Selective Perception
Perceiving experiences and people based upon our expectations as opposed to how things actually unfold / they perform.
The Ostrich Effect
Burying heads in the sand so as not to hear negative information / what you may not want to hear but may need to hear.
Blind Spot
Not seeing that you are being biased in your thinking and behaviour is a form of bias.
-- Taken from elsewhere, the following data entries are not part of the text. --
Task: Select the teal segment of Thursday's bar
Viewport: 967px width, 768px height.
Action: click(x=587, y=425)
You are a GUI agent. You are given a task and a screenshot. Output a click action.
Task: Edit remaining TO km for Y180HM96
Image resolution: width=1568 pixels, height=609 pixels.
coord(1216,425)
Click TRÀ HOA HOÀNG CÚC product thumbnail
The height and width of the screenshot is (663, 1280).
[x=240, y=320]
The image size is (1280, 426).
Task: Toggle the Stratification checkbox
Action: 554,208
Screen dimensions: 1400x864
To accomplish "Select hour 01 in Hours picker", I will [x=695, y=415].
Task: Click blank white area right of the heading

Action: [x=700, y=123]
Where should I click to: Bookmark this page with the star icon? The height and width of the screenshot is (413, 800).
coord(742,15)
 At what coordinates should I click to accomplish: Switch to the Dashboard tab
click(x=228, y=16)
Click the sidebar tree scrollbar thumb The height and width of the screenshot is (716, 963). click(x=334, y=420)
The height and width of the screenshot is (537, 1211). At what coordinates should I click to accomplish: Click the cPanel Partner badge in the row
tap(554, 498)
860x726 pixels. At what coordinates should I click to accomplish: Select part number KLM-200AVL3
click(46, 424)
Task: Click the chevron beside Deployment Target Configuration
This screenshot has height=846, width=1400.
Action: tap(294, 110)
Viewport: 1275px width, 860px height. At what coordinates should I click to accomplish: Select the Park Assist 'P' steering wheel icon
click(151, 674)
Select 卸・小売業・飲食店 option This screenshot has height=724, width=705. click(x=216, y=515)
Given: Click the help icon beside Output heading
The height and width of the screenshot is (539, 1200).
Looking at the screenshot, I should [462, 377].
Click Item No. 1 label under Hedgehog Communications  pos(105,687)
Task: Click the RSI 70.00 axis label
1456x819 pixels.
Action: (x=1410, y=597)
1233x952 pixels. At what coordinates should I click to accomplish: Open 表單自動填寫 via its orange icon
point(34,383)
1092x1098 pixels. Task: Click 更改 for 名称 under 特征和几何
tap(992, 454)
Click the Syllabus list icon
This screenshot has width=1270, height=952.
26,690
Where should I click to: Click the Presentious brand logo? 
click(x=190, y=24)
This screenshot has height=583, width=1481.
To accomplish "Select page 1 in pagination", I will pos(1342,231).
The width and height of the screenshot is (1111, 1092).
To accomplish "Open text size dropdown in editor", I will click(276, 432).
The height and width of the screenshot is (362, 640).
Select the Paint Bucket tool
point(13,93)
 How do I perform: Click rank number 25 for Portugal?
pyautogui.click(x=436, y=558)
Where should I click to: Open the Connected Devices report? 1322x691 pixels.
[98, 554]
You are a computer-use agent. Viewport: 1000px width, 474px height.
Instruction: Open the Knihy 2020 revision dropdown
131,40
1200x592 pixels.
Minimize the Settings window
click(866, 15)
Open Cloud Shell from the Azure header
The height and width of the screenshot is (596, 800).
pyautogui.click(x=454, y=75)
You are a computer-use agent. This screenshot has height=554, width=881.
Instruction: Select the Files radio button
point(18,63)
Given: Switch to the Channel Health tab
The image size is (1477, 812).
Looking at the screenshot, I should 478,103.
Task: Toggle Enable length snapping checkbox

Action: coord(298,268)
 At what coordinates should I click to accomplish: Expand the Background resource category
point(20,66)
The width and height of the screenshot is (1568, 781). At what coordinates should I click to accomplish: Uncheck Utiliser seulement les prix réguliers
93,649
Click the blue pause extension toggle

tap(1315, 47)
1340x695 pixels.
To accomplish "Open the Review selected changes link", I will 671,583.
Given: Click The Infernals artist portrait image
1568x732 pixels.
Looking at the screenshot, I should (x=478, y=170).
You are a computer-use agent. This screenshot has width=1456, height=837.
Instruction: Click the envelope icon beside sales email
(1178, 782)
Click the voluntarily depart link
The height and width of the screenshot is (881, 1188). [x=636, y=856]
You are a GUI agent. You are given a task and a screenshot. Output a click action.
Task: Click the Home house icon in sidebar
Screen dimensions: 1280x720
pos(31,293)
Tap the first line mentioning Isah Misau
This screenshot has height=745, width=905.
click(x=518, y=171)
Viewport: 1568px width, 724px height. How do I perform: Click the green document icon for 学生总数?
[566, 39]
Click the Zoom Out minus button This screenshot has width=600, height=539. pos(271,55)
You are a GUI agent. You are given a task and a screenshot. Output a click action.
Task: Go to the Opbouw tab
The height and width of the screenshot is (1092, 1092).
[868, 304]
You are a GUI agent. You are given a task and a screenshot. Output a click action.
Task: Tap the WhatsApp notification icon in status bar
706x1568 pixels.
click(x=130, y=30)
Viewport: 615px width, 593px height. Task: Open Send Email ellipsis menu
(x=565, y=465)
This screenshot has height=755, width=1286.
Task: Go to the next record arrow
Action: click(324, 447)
Yet we are still likely to be able to see the cognitive biases of others.
Sunk Costs
Fear of altering or aborting a dangerous or less than optimal course of action based upon having sunk too much time and effort into it.
Choice Supportive
Choosing an option because it has a positive feeling attached to it and not seeing the flaws.
Confirmation
Taking onboard only facts or insight that confirm a strongly held preconception.
Conservatism
Favouring only existing or established evidence or approaches over new information or approaches that have emerged.
Information
Seeking more information when less information would allow better / faster decisions or a mass of information will impede action.
Outcome
Weighing the merit of a decision based only on the outcome, ignoring quality of ho the decision was made, even if the decision was flawed and the outcome was a lucky one.
Pro-innovation
Overvaluing the usefulness of an approach over any potential limitations based on it being championed as innovative or new.
Recency
Weighting the latest / newest information or insights more than older data.
Salience
Focusing upon the most obvious or easily recognizable features of a challenge or problem and not considering perhaps more likely but less obvious factors.
Stereotyping
Expecting / assuming a person or group of people to behave or perform based upon stereotypes / generalisations without actual information, evidence or insight into how they will.
Survivorship
Assuming merit for surviving examples, strategies or people and making flawed decisions by ignoring aspects that have failed or were a high risk of failure under differing circumstances.